The state's constitution mandates a balanced budget. But at this point, nobody from Gov. Beverly Perdue on down knows how to design one without creating a lot of new pain and suffering.

Just to put the thing in context: If spending stayed at the same level, it is expected that the budget shortfall for the budget year beginning July 1 would approach $4 billion. That's a whopper of a gap, and filling it will take more than a little nipping here and tucking there.

Within that context, it is significant that the Hunt plan, oddly, does not envision raising any more money. Rather, it seeks a more equitable and realistic distribution of the existing tax burden to take into account changes that have overtaken the state's economy over the decades.

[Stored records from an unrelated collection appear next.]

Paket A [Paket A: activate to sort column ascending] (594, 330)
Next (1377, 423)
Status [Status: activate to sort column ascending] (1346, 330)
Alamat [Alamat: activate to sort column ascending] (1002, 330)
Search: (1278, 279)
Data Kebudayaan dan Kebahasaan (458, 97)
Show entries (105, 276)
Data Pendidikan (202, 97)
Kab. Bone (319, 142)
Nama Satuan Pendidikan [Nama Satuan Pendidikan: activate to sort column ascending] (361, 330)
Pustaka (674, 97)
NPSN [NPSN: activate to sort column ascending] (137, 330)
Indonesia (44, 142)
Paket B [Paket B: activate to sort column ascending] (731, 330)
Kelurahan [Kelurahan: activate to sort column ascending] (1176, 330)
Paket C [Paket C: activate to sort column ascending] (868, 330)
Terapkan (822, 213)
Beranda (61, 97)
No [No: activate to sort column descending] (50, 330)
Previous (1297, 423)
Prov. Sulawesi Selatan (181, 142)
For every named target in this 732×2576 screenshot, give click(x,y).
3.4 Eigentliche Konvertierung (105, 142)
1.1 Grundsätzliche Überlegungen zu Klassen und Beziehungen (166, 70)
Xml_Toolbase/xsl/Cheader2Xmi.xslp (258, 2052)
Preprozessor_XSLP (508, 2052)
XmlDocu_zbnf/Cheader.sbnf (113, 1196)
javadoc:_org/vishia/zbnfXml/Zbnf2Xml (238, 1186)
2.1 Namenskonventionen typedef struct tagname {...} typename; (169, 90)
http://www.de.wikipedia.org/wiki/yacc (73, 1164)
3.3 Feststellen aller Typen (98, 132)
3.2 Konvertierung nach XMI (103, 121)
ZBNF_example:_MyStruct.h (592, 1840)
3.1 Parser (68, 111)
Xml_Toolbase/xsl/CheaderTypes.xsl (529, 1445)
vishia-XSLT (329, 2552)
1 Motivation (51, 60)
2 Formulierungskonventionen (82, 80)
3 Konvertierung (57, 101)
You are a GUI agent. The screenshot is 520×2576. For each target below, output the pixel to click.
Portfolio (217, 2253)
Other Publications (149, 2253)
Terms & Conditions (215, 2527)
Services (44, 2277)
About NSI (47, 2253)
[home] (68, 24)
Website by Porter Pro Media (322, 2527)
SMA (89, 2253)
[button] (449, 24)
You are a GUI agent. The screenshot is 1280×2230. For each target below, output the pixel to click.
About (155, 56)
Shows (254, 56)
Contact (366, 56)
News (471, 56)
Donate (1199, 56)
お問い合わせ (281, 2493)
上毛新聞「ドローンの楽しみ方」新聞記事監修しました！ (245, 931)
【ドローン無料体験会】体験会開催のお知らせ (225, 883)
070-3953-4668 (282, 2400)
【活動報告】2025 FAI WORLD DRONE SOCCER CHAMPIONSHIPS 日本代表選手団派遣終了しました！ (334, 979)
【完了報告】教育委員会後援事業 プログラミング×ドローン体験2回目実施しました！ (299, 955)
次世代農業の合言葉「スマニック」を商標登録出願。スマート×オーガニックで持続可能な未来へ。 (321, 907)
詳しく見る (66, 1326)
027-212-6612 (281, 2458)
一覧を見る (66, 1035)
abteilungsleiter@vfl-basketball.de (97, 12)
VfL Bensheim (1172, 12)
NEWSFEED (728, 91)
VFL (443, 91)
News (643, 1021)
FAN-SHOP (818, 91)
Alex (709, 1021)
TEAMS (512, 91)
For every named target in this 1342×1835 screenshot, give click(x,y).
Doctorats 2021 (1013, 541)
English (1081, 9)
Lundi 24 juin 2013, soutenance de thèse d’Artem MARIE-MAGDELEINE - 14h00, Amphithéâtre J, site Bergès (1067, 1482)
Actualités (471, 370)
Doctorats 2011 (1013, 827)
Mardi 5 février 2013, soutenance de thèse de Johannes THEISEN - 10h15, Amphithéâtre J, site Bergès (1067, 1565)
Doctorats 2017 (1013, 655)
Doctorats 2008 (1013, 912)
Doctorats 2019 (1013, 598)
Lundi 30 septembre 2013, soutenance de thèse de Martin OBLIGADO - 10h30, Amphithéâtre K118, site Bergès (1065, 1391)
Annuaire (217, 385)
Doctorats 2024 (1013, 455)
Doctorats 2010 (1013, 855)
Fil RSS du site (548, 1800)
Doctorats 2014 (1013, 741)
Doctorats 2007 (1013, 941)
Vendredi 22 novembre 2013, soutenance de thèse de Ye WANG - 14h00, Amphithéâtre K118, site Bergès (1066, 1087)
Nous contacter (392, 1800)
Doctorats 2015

Most notably, the argument is that the tax system needs to reflect the fundamental shift that has taken place from a traditional manufacturing base toward an economy depending much more heavily on technology and service industries. For one thing, instead of relying so heavily on income and sales taxes, the Hunt institute and its Business Committee on Financing the Future would shift some of the load toward service transactions that now often go untaxed.

Creating New Problems

That, of course, opens up its own can of worms. The committee would like to see taxes extended to cover an array of services ranging from accounting and legal work to hair styling and landscaping, and each of those gored oxen can be expected to bellow. It wisely excludes medical care, but what about things like automotive care or child care?

Granted, today's economy no longer depends nearly so heavily on the simple manufacture and sale of products. And the Hunt group no doubt has a point when it argues that the state's corporate income tax rate, higher than most surrounding states at 6.9 percent, discourages some new industries from coming here.

But many will argue, with justification, that with so many North Carolinians in a survival mode right now, this may not be the best time for indulging in the luxury of tinkering with the fundamentals of the tax machine -- especially when the proposed change does nothing to balance the budget. Is this really the optimum moment for giving businesses a break while making it more costly for already-strapped everyday citizens to get a haircut or take the family car to the garage?